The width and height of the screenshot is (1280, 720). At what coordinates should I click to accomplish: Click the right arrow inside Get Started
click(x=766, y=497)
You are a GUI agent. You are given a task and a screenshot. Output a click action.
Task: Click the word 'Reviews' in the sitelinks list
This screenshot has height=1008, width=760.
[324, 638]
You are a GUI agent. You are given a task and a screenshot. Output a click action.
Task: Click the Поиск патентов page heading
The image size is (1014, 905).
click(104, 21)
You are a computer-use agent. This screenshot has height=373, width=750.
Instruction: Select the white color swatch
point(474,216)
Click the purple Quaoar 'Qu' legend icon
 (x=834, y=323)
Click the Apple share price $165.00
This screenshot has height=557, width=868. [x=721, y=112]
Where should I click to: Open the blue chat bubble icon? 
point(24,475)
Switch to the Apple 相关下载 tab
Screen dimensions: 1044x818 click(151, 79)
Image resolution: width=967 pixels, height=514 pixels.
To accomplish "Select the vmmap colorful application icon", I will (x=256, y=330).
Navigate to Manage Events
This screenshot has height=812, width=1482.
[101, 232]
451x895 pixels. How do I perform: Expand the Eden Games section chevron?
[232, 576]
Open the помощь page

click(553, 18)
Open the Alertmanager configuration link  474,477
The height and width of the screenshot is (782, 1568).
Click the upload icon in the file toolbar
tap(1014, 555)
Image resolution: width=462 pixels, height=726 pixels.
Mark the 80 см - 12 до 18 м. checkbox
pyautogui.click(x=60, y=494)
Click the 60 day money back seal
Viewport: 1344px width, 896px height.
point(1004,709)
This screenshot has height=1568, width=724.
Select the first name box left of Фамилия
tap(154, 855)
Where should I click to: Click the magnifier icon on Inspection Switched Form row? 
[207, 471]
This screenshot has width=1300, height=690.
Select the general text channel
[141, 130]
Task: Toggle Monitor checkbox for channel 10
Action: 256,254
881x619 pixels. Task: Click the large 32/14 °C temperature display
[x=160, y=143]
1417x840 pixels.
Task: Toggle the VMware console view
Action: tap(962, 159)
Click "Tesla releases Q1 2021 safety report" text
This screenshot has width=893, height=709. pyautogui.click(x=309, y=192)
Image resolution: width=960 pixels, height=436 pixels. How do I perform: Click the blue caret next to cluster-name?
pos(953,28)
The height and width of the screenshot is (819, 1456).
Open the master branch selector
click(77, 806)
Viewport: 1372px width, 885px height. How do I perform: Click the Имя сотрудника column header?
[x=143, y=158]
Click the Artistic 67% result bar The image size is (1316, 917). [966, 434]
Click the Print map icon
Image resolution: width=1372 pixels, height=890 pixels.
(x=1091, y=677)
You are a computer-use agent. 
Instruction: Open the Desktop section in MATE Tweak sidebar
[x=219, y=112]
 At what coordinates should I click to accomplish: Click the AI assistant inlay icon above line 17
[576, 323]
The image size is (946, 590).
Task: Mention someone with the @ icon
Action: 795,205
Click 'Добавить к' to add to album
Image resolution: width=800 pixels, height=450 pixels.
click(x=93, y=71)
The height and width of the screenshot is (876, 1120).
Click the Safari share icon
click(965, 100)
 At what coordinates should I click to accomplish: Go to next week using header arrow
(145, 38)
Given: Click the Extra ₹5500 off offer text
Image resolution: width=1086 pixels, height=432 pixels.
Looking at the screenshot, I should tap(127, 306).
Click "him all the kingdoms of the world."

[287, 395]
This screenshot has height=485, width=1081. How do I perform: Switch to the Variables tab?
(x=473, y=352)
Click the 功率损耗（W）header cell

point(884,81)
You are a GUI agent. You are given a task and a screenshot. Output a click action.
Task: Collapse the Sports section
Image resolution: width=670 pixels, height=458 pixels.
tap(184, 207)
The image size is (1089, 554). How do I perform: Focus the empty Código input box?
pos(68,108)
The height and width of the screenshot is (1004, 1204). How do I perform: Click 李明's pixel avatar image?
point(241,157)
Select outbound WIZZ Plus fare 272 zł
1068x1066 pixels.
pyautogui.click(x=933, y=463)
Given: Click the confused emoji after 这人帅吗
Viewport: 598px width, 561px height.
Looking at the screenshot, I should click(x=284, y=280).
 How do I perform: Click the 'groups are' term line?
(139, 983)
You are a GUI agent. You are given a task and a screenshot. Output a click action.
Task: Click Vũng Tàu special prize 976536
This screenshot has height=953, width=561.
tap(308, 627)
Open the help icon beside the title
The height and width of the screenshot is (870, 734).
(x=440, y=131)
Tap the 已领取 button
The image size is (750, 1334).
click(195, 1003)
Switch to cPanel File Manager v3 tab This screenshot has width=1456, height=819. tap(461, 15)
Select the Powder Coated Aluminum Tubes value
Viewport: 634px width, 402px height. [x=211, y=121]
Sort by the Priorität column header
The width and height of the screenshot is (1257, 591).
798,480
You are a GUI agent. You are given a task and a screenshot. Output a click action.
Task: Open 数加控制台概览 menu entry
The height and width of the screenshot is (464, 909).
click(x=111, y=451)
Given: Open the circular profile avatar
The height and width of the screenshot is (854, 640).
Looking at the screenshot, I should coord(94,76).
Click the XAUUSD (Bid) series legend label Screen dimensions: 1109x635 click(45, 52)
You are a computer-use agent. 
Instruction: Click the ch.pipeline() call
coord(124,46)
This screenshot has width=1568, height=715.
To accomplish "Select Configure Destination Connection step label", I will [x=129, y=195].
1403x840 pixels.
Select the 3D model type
= = = = = = =
Set task = Reproduce all of the data above, substituting "GUI assistant" for every occurrence of "GUI agent" and leaving everything else as it is.

Response =
The width and height of the screenshot is (1280, 720). At what coordinates should I click to accomplish: Click the right arrow inside Get Started
click(x=766, y=497)
You are a GUI assistant. You are given a task and a screenshot. Output a click action.
Task: Click the word 'Reviews' in the sitelinks list
This screenshot has height=1008, width=760.
[324, 638]
You are a GUI assistant. You are given a task and a screenshot. Output a click action.
Task: Click the Поиск патентов page heading
The image size is (1014, 905).
click(104, 21)
You are a computer-use agent. This screenshot has height=373, width=750.
Instruction: Select the white color swatch
point(474,216)
Click the purple Quaoar 'Qu' legend icon
 (x=834, y=323)
Click the Apple share price $165.00
This screenshot has height=557, width=868. [x=721, y=112]
Where should I click to: Open the blue chat bubble icon? 
point(24,475)
Switch to the Apple 相关下载 tab
Screen dimensions: 1044x818 click(151, 79)
Image resolution: width=967 pixels, height=514 pixels.
To accomplish "Select the vmmap colorful application icon", I will (x=256, y=330).
Navigate to Manage Events
This screenshot has height=812, width=1482.
[101, 232]
451x895 pixels. How do I perform: Expand the Eden Games section chevron?
[232, 576]
Open the помощь page

click(553, 18)
Open the Alertmanager configuration link  474,477
The height and width of the screenshot is (782, 1568).
Click the upload icon in the file toolbar
tap(1014, 555)
Image resolution: width=462 pixels, height=726 pixels.
Mark the 80 см - 12 до 18 м. checkbox
pyautogui.click(x=60, y=494)
Click the 60 day money back seal
Viewport: 1344px width, 896px height.
point(1004,709)
This screenshot has height=1568, width=724.
Select the first name box left of Фамилия
tap(154, 855)
Where should I click to: Click the magnifier icon on Inspection Switched Form row? 
[207, 471]
This screenshot has width=1300, height=690.
Select the general text channel
[141, 130]
Task: Toggle Monitor checkbox for channel 10
Action: 256,254
881x619 pixels. Task: Click the large 32/14 °C temperature display
[x=160, y=143]
1417x840 pixels.
Task: Toggle the VMware console view
Action: tap(962, 159)
Click "Tesla releases Q1 2021 safety report" text
This screenshot has width=893, height=709. pyautogui.click(x=309, y=192)
Image resolution: width=960 pixels, height=436 pixels. How do I perform: Click the blue caret next to cluster-name?
pos(953,28)
The height and width of the screenshot is (819, 1456).
Open the master branch selector
click(77, 806)
Viewport: 1372px width, 885px height. How do I perform: Click the Имя сотрудника column header?
[x=143, y=158]
Click the Artistic 67% result bar The image size is (1316, 917). [966, 434]
Click the Print map icon
Image resolution: width=1372 pixels, height=890 pixels.
(x=1091, y=677)
You are a computer-use agent. 
Instruction: Open the Desktop section in MATE Tweak sidebar
[x=219, y=112]
 At what coordinates should I click to accomplish: Click the AI assistant inlay icon above line 17
[576, 323]
The image size is (946, 590).
Task: Mention someone with the @ icon
Action: 795,205
Click 'Добавить к' to add to album
Image resolution: width=800 pixels, height=450 pixels.
click(x=93, y=71)
The height and width of the screenshot is (876, 1120).
Click the Safari share icon
click(965, 100)
 At what coordinates should I click to accomplish: Go to next week using header arrow
(145, 38)
Given: Click the Extra ₹5500 off offer text
Image resolution: width=1086 pixels, height=432 pixels.
Looking at the screenshot, I should tap(127, 306).
Click "him all the kingdoms of the world."

[287, 395]
This screenshot has height=485, width=1081. How do I perform: Switch to the Variables tab?
(x=473, y=352)
Click the 功率损耗（W）header cell

point(884,81)
You are a GUI assistant. You are given a task and a screenshot. Output a click action.
Task: Collapse the Sports section
Image resolution: width=670 pixels, height=458 pixels.
tap(184, 207)
The image size is (1089, 554). How do I perform: Focus the empty Código input box?
pos(68,108)
The height and width of the screenshot is (1004, 1204). How do I perform: Click 李明's pixel avatar image?
point(241,157)
Select outbound WIZZ Plus fare 272 zł
1068x1066 pixels.
pyautogui.click(x=933, y=463)
Given: Click the confused emoji after 这人帅吗
Viewport: 598px width, 561px height.
Looking at the screenshot, I should click(x=284, y=280).
 How do I perform: Click the 'groups are' term line?
(139, 983)
You are a GUI assistant. You are given a task and a screenshot. Output a click action.
Task: Click Vũng Tàu special prize 976536
This screenshot has height=953, width=561.
tap(308, 627)
Open the help icon beside the title
The height and width of the screenshot is (870, 734).
(x=440, y=131)
Tap the 已领取 button
The image size is (750, 1334).
click(195, 1003)
Switch to cPanel File Manager v3 tab This screenshot has width=1456, height=819. tap(461, 15)
Select the Powder Coated Aluminum Tubes value
Viewport: 634px width, 402px height. [x=211, y=121]
Sort by the Priorität column header
The width and height of the screenshot is (1257, 591).
798,480
You are a GUI assistant. You are given a task and a screenshot. Output a click action.
Task: Open 数加控制台概览 menu entry
The height and width of the screenshot is (464, 909).
click(x=111, y=451)
Given: Open the circular profile avatar
The height and width of the screenshot is (854, 640).
Looking at the screenshot, I should coord(94,76).
Click the XAUUSD (Bid) series legend label Screen dimensions: 1109x635 click(45, 52)
You are a computer-use agent. 
Instruction: Click the ch.pipeline() call
coord(124,46)
This screenshot has width=1568, height=715.
To accomplish "Select Configure Destination Connection step label", I will [x=129, y=195].
1403x840 pixels.
Select the 3D model type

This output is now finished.